2) By voicing thier opposition, the Green Party Leadership has demonstrated they are not just Jacinda's lapdogs, and will stand up for their principles, rather than roll over for teh sake of baubles.

3) The agreement between the Labour and Green parties doesn't require the Green party to agree to support the TPPA.

4) National's support for the TPPA is a foregone conclusion - they could no sooner vote against it, than the Green party could vote for it. For National to do otherwise would be opening themselves up to attack from all sides re: flip-flopping purely to score political points. The harm that would result from not supporting the TPPA definitely outweighs any benefit the National party would gain from such an action.

5) Taking point 4 into account, the Green vote is superfluous to the TPPA agreement passing, and therrfore both the Green party and Labour have nothing to lose by the Green party voting against it.
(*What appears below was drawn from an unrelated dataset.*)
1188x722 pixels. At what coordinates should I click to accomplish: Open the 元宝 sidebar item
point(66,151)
6) Also taking point 4 into account, it is of benefit to Jacinda Ardern to let the Greens oppose the TPPA and do the deal with National - It allows her to demonstrate that she can work pragmatically with "the enemy" to achieve her policy outcomes. In doing this she is following the lead of John Key in what he did in his first term with the MOU with the Green party and C&S Agreement with the Maori party. Don't underestimate how much credibility that display of pragmatism over ideology brought John Key with the voting public outside of the true-blue National supporter, and I see no reason why this wouldn't also reflect well on Jacinda.

7) I have no doubt at all that Jacinda was fully aware that the Green party would not support the TPPA, and that James Shaw kept her up to date. Given that, with point 4 above, the outcome is a foregone conclusion, she can be magnaminous towards the Green Party, and show that minor disagreements between friends don't need to get in the way of the process of running the country.
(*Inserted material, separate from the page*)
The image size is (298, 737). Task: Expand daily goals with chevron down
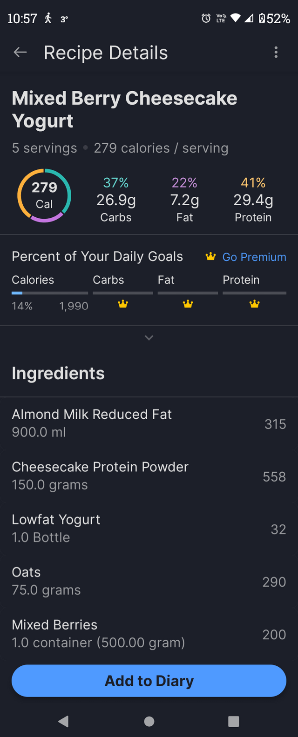(x=149, y=338)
Taking all the above together, this issue, for both the Greens and Labour, is one where neither side has to die in the ditches for the sake of unity, and actually it is to the benefit of both for the Green party to have done what they have.

Loz said...

I think the Greens are fumbling on the right path for future survival.

This is the same debate that occurred with the Alliance support for the Labour / Alliance government in 1999. The message from Alliance leadership was that the junior partner should be disciplined in promoting the good works of the government. The problem with that approach was that when the next election rolled around, the discipline of moving lock-step with Labour made it extremely difficult for the junior partner's identity to be preserved.
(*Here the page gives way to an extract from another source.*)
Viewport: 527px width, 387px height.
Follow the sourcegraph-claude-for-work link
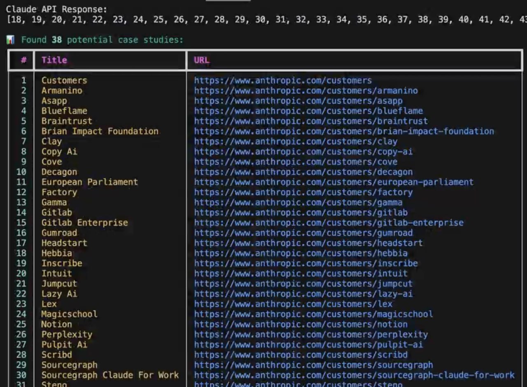point(354,375)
The left has a real problem with the next election. We've seen that the same percentage of registered electors always turns out for National - the only way the left can win is by increasing turnout. If Labour cannibalises the Greens as it did the Alliance and the junior partner's vote falls to the 5% threshold, Labour and New Zealand First cannot hope to be part of the next government.

Labour, Greens and New Zealand first must preserve distinct identities on positions of principle which can only come by public disagreements over policy.

Anonymous said...

The question here is not about optics, it is about whether or not the tppa is good for NZ. No point to the left being in power if all they do is promote the same failed economic policies. I certainly wouldn't put my energy into a party that betrayed its base on this issue. Let labour go to national when it wants to pass neoliberal policy.

Anonymous said...

They offered confidence and supply only and have no moral obligation to support the TPPA, which they campaigned against.
Where they DO make themselves look amateurish and quite frankly a little shonky is where they seek a national holiday for parihaka as a form of quid pro quo or as many will perceive it - blackmail.

GerryoPonsonby said...

Have they not learnt from history ?
Taking the moral high ground almost cost them being in parliament this time and wiped the Alliance in 2002

Ian said...

I think the number of Green voters who want the TPP and will stop voting Green because the Greens are opposed TPP is small compared with the number of Labour voters who are angry with Labour for going with the TPP. Many of these Labour voters will be looking for somewhere else to cast their vote next time. While many will go to NZF (assuming NZF keeps a distance between themselves and TPP) but some will go Green. I think Greens will make a net gain on this issue (and potentially even more if NZF isn't palatable to Labour voters).

greywarbler said...

Tauputa
This is reality. Faced with that, they might look for other ways to pursue their hostility to TPP and all its forms. It's the difference between having a hui and thrashing out all the problems and aspects together, and finding a way forward that offers most advantage. How do you think Tuhoe managed to keep their negotiations going after they were police raided? Strong, wily, aware of political traps. That paid off in the end for them. Keeping the end result in sight and not undermining each other.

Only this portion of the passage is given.